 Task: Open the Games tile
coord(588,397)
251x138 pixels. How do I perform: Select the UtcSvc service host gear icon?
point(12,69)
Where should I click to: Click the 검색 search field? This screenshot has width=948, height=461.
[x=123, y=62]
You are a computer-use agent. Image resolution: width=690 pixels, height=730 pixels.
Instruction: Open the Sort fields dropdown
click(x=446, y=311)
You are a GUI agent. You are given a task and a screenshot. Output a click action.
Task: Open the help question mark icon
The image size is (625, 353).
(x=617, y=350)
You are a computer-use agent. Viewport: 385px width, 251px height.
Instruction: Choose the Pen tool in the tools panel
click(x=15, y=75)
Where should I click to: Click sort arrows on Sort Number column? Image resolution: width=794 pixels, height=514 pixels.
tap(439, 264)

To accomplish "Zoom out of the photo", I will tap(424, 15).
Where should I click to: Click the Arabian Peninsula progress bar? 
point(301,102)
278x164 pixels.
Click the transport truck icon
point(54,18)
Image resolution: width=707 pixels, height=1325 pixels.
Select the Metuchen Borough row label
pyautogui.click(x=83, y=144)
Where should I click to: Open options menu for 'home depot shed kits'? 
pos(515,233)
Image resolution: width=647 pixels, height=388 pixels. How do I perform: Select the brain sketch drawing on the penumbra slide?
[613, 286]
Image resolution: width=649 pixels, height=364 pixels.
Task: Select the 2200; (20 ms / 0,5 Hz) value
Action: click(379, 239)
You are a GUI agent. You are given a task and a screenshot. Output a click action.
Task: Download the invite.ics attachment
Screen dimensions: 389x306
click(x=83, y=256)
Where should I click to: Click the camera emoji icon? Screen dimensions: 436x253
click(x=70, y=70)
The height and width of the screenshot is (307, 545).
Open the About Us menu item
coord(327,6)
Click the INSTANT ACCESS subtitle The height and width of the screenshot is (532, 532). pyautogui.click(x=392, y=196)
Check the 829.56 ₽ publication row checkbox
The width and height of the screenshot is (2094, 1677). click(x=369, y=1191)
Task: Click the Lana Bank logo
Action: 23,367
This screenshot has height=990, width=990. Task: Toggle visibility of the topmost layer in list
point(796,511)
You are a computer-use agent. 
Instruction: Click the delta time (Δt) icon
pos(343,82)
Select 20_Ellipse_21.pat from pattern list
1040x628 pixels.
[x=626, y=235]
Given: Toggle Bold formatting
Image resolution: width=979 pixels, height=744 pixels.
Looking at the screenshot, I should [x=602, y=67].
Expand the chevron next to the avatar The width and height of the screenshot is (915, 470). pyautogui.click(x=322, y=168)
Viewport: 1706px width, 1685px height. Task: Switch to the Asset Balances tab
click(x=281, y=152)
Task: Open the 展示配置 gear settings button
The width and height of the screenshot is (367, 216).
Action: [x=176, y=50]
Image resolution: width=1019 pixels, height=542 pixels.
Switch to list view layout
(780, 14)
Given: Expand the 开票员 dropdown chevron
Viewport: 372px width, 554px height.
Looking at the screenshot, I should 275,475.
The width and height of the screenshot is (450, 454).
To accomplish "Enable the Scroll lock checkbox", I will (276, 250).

## Activity
The records above should be repeated exactly. Print them all.

## Task solution
 Task: Open the Games tile
coord(588,397)
251x138 pixels. How do I perform: Select the UtcSvc service host gear icon?
point(12,69)
Where should I click to: Click the 검색 search field? This screenshot has width=948, height=461.
[x=123, y=62]
You are a computer-use agent. Image resolution: width=690 pixels, height=730 pixels.
Instruction: Open the Sort fields dropdown
click(x=446, y=311)
You are a GUI agent. You are given a task and a screenshot. Output a click action.
Task: Open the help question mark icon
The image size is (625, 353).
(x=617, y=350)
You are a computer-use agent. Viewport: 385px width, 251px height.
Instruction: Choose the Pen tool in the tools panel
click(x=15, y=75)
Where should I click to: Click sort arrows on Sort Number column? Image resolution: width=794 pixels, height=514 pixels.
tap(439, 264)

To accomplish "Zoom out of the photo", I will tap(424, 15).
Where should I click to: Click the Arabian Peninsula progress bar? 
point(301,102)
278x164 pixels.
Click the transport truck icon
point(54,18)
Image resolution: width=707 pixels, height=1325 pixels.
Select the Metuchen Borough row label
pyautogui.click(x=83, y=144)
Where should I click to: Open options menu for 'home depot shed kits'? 
pos(515,233)
Image resolution: width=647 pixels, height=388 pixels. How do I perform: Select the brain sketch drawing on the penumbra slide?
[613, 286]
Image resolution: width=649 pixels, height=364 pixels.
Task: Select the 2200; (20 ms / 0,5 Hz) value
Action: click(379, 239)
You are a GUI agent. You are given a task and a screenshot. Output a click action.
Task: Download the invite.ics attachment
Screen dimensions: 389x306
click(x=83, y=256)
Where should I click to: Click the camera emoji icon? Screen dimensions: 436x253
click(x=70, y=70)
The height and width of the screenshot is (307, 545).
Open the About Us menu item
coord(327,6)
Click the INSTANT ACCESS subtitle The height and width of the screenshot is (532, 532). pyautogui.click(x=392, y=196)
Check the 829.56 ₽ publication row checkbox
The width and height of the screenshot is (2094, 1677). click(x=369, y=1191)
Task: Click the Lana Bank logo
Action: 23,367
This screenshot has height=990, width=990. Task: Toggle visibility of the topmost layer in list
point(796,511)
You are a computer-use agent. 
Instruction: Click the delta time (Δt) icon
pos(343,82)
Select 20_Ellipse_21.pat from pattern list
1040x628 pixels.
[x=626, y=235]
Given: Toggle Bold formatting
Image resolution: width=979 pixels, height=744 pixels.
Looking at the screenshot, I should [x=602, y=67].
Expand the chevron next to the avatar The width and height of the screenshot is (915, 470). pyautogui.click(x=322, y=168)
Viewport: 1706px width, 1685px height. Task: Switch to the Asset Balances tab
click(x=281, y=152)
Task: Open the 展示配置 gear settings button
The width and height of the screenshot is (367, 216).
Action: [x=176, y=50]
Image resolution: width=1019 pixels, height=542 pixels.
Switch to list view layout
(780, 14)
Given: Expand the 开票员 dropdown chevron
Viewport: 372px width, 554px height.
Looking at the screenshot, I should 275,475.
The width and height of the screenshot is (450, 454).
To accomplish "Enable the Scroll lock checkbox", I will (276, 250).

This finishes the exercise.